Nazim Mekbel estime que les nombreux témoignages viennent confirmer que ce qui s’est passé durant les années 1990 en Algérie «n’était pas une guerre civile mais une guerre contre les civils».

En Algérie, pays qui lutte contre le terrorisme islamiste depuis plus de 30 ans, la question de la mémoire des victimes a été pourtant occultée totalement par les autorités.

Une situation qui a provoqué une forme «d’amnésie collective» contre laquelle lutte quotidiennement Ajouad à travers son groupe Facebook. L’association y publie tous les jours les noms et les photos de citoyens, de militaires et de policiers qui ont été assassinés par les groupes terroristes. Des ressortissants étrangers figurent également parmi les victimes.

Pour Nazim Mekbel, l’occultation de cette mémoire par les autorités répond à une volonté «d’obtenir la paix sociale».

«Il fallait faire cesser la folie meurtrière mais aux dépens de qui? On aurait aimé que les actions de pardon se fassent comme au Maroc ou en Afrique du Sud. Mais ce n’est pas le cas». Pour lui, «le vécu de la société civile a été ignoré». Nazim Mekbel reconnaît que la situation est très complexe et qu’elle ne concerne pas uniquement l’État mais l’ensemble de la société algérienne.

CONSIGNE 1:
Citez le passage du texte fourni qui va de «Une situation qui» jusqu'à «la société algérienne.» inclus.
CONSIGNE 2:
D'après le texte fourni, pour quelle raison les autorités algériennes ont-elles occulté la mémoire des victimes, selon Nazim Mekbel ?

DONNÉES ENREGISTRÉES:
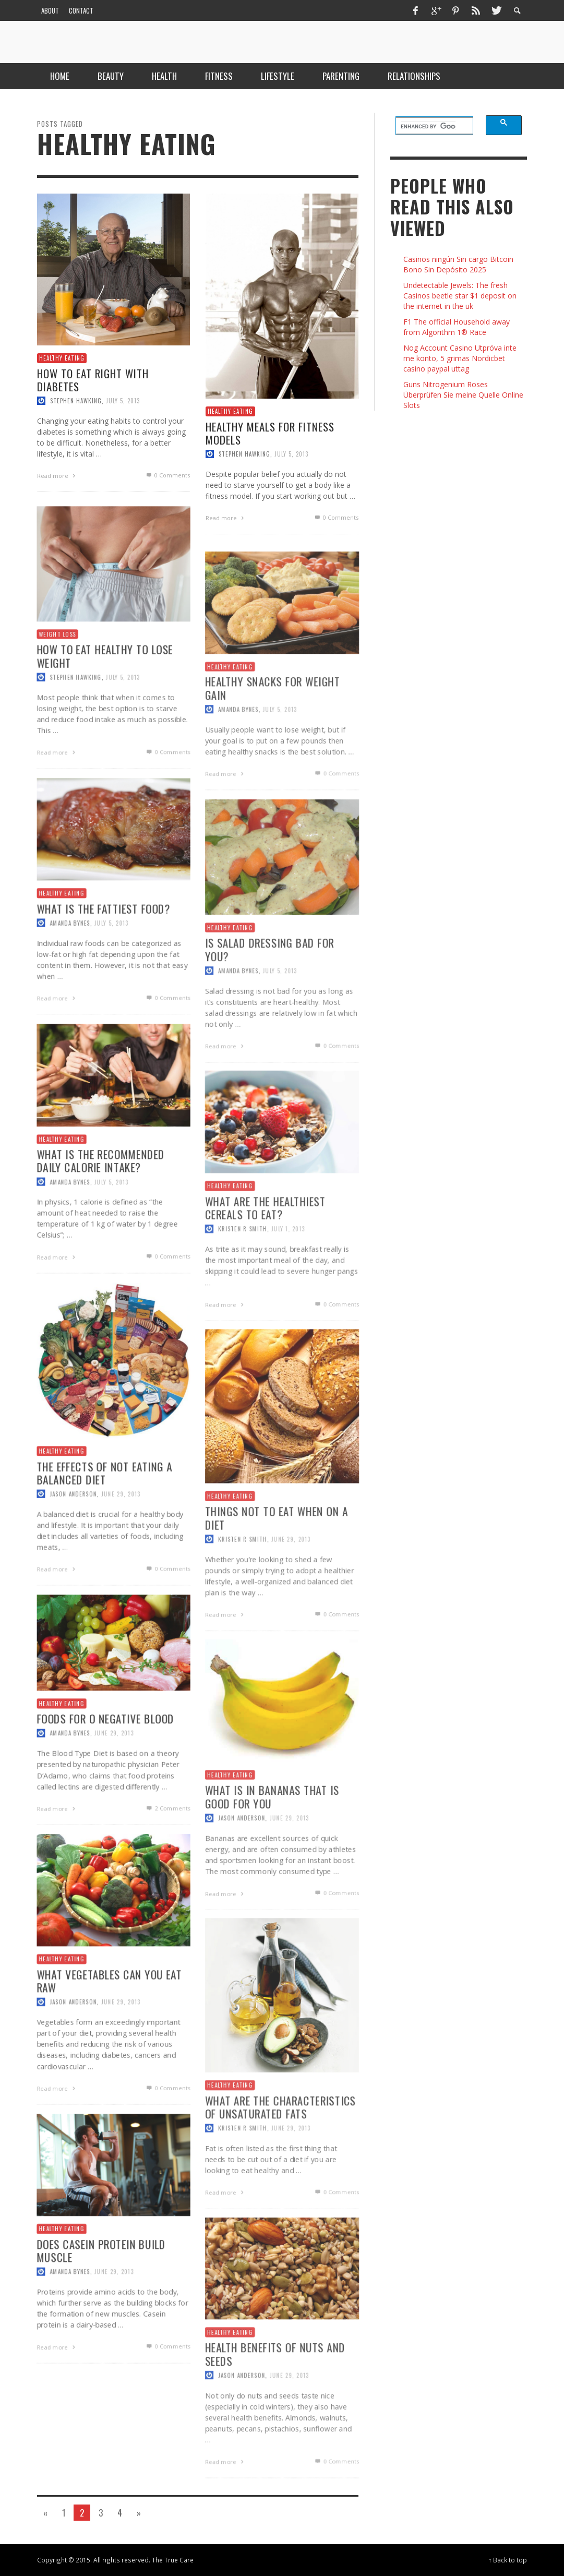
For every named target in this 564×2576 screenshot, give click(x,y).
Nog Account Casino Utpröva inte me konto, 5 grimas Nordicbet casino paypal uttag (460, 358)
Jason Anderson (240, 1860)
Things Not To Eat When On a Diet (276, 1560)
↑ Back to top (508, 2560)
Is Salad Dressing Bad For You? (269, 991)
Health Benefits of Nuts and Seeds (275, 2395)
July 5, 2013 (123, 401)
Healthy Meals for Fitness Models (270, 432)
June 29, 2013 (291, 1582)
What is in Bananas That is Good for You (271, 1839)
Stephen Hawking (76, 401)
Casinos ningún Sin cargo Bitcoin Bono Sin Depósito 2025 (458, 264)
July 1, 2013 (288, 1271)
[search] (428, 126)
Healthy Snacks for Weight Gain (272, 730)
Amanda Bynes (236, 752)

* * *

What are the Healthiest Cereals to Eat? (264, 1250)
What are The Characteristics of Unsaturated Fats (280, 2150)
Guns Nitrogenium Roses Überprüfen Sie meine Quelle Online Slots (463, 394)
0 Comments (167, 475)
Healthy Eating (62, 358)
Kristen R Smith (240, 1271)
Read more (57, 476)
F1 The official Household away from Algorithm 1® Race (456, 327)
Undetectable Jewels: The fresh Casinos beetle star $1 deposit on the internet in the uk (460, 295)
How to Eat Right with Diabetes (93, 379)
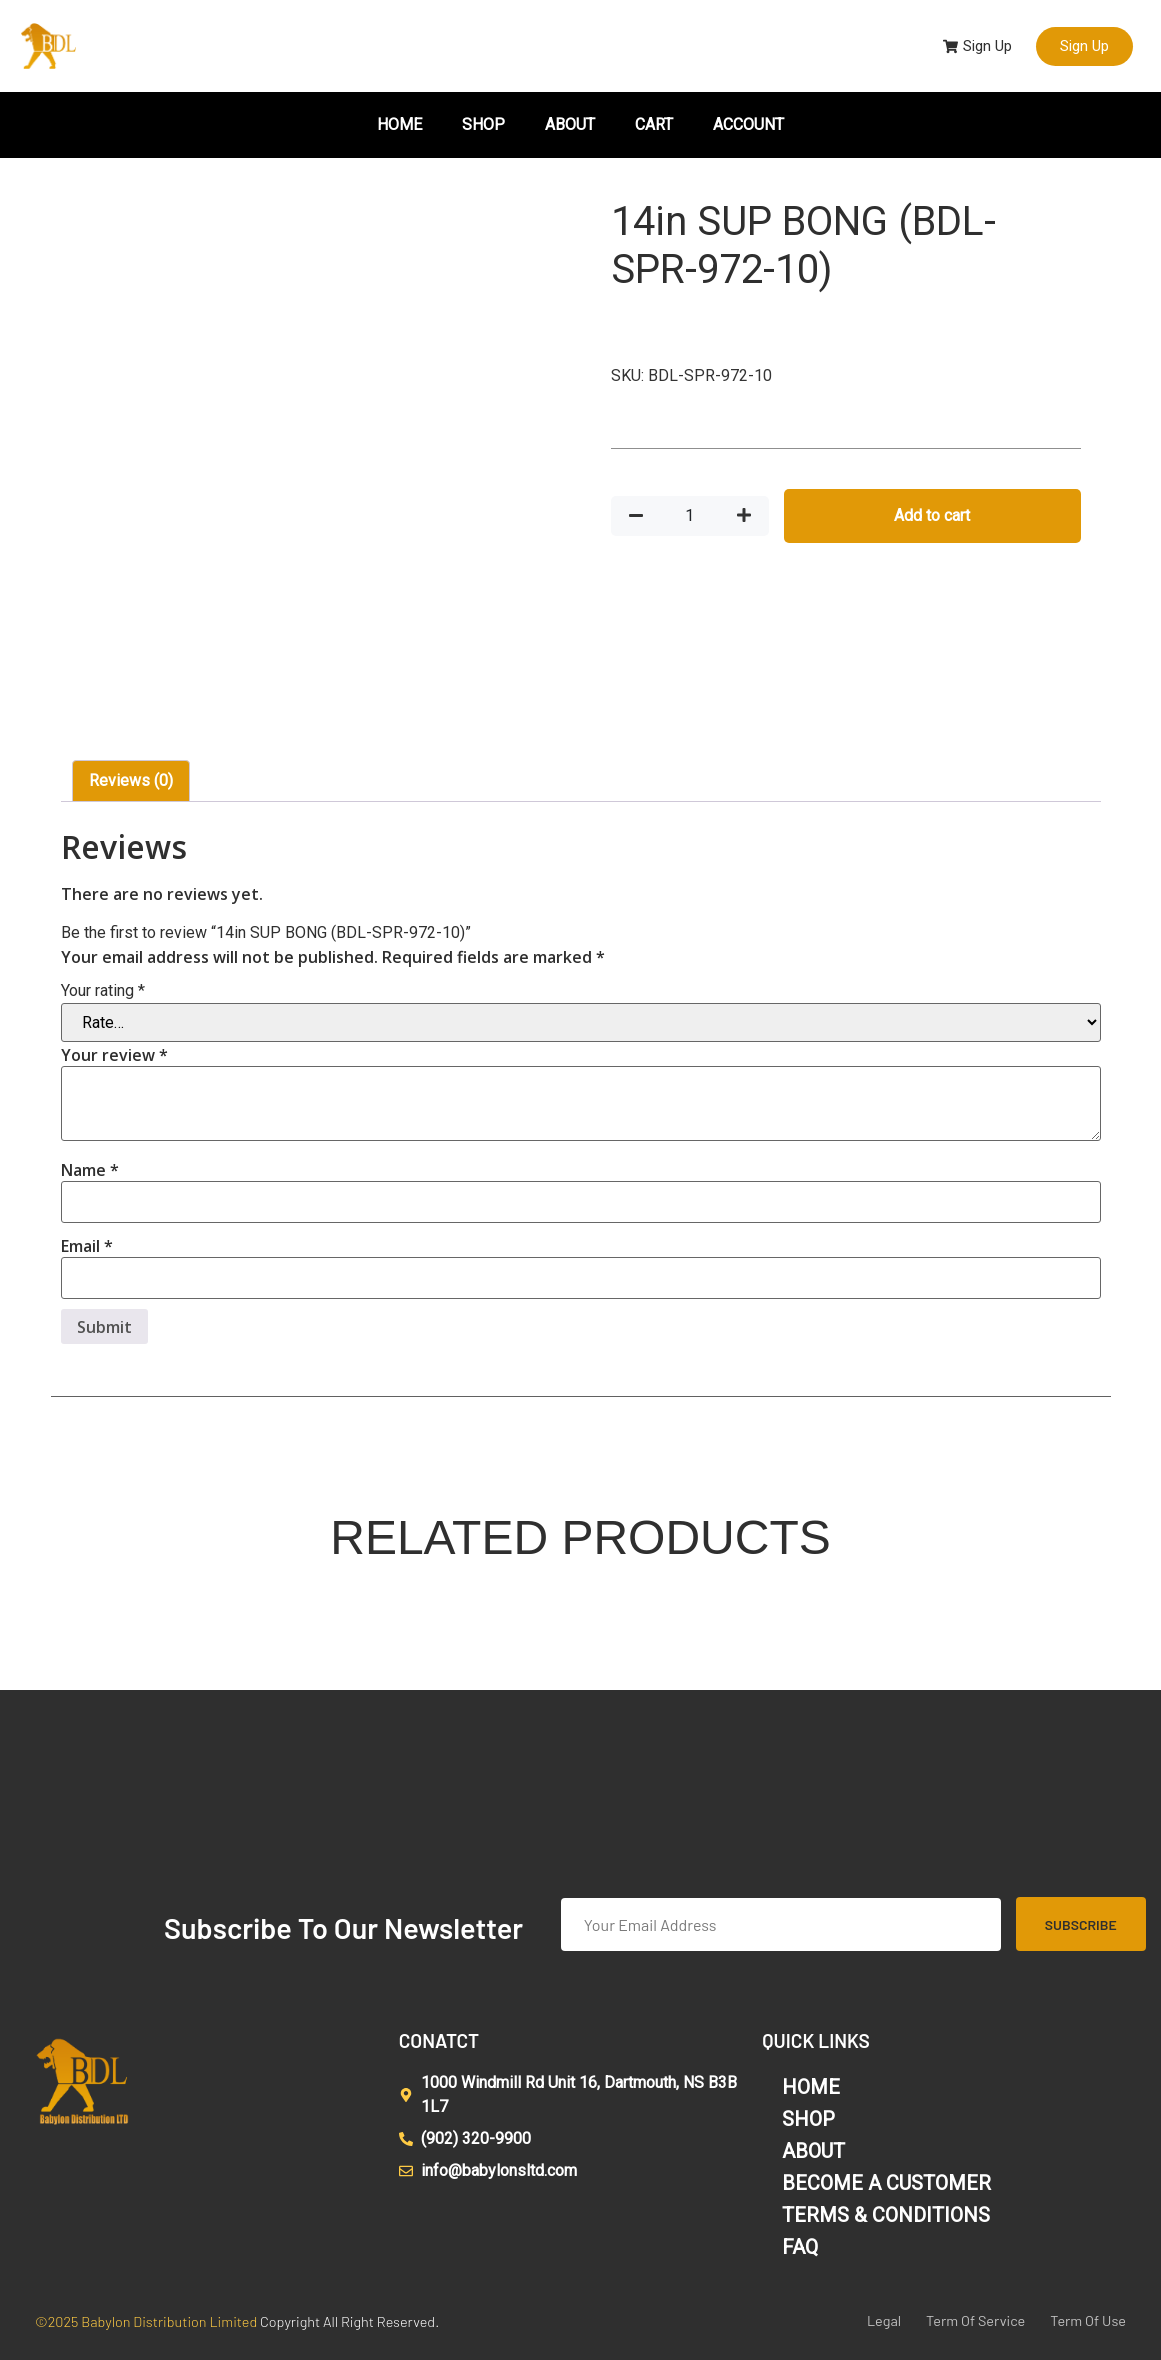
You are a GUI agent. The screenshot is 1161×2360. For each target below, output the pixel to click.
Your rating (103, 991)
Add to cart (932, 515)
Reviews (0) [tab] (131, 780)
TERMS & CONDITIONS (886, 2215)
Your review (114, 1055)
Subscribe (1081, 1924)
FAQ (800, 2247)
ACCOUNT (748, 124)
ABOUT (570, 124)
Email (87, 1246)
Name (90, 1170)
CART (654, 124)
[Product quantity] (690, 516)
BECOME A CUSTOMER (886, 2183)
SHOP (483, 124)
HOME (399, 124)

RÉPONSE COMPLÈTE 1:
Une situation qui a provoqué une forme «d’amnésie collective» contre laquelle lutte quotidiennement Ajouad à travers son groupe Facebook. L’association y publie tous les jours les noms et les photos de citoyens, de militaires et de policiers qui ont été assassinés par les groupes terroristes. Des ressortissants étrangers figurent également parmi les victimes.

Pour Nazim Mekbel, l’occultation de cette mémoire par les autorités répond à une volonté «d’obtenir la paix sociale».

«Il fallait faire cesser la folie meurtrière mais aux dépens de qui? On aurait aimé que les actions de pardon se fassent comme au Maroc ou en Afrique du Sud. Mais ce n’est pas le cas». Pour lui, «le vécu de la société civile a été ignoré». Nazim Mekbel reconnaît que la situation est très complexe et qu’elle ne concerne pas uniquement l’État mais l’ensemble de la société algérienne.

RÉPONSE COMPLÈTE 2:
Selon Nazim Mekbel, cette occultation répond à une volonté «d'obtenir la paix sociale». Il fallait faire cesser la folie meurtrière, mais il estime que le vécu de la société civile a été ignoré.